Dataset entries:

● ● ● ●

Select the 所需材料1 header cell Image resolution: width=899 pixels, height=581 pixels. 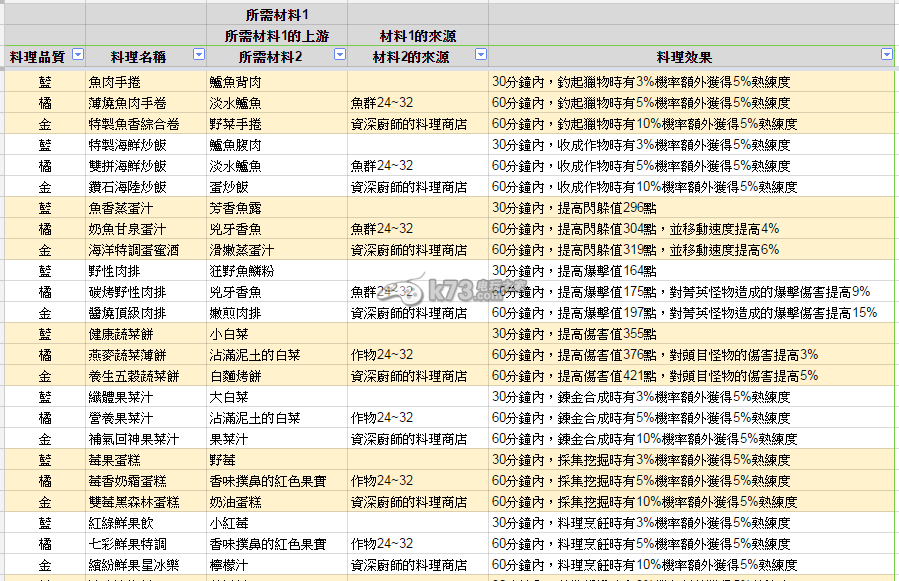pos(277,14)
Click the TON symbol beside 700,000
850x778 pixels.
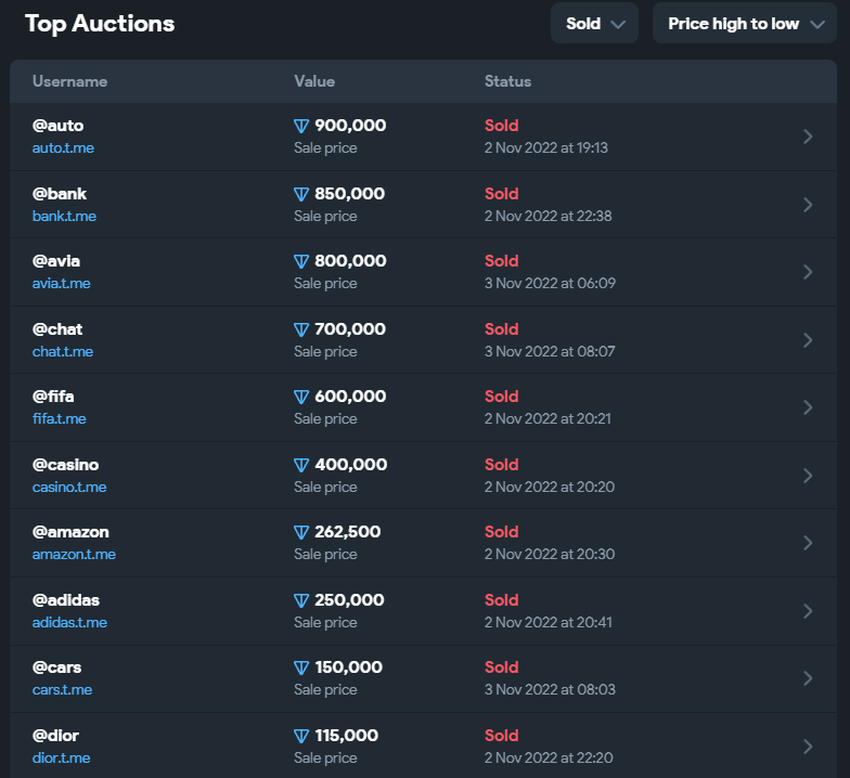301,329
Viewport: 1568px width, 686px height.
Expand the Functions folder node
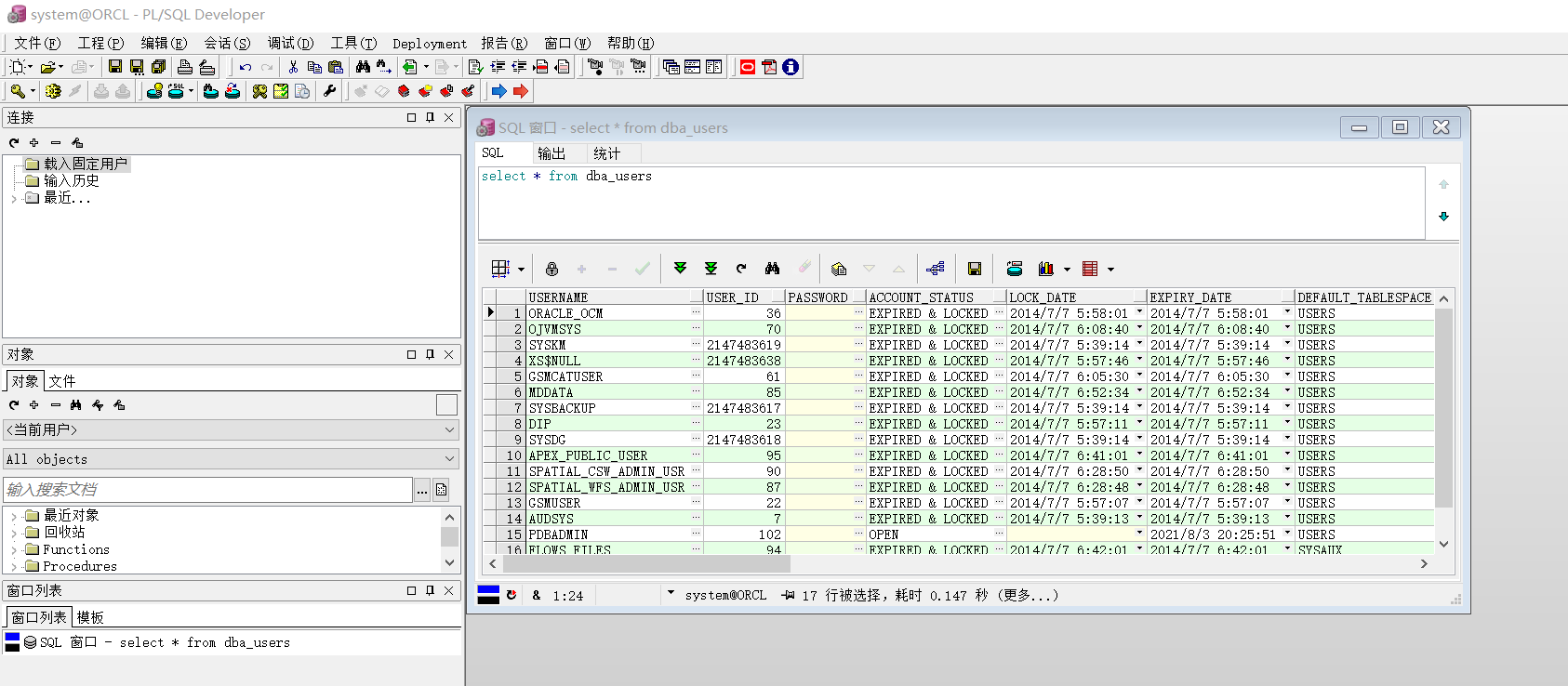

● ● ● ●

Task brief: Output an exact copy of the lines from the one with "Click the TON symbol beside 700,000" through the closing line of the records, inclusive, without any images.

Exercise solution:
Click the TON symbol beside 700,000
850x778 pixels.
301,329
Viewport: 1568px width, 686px height.
Expand the Functions folder node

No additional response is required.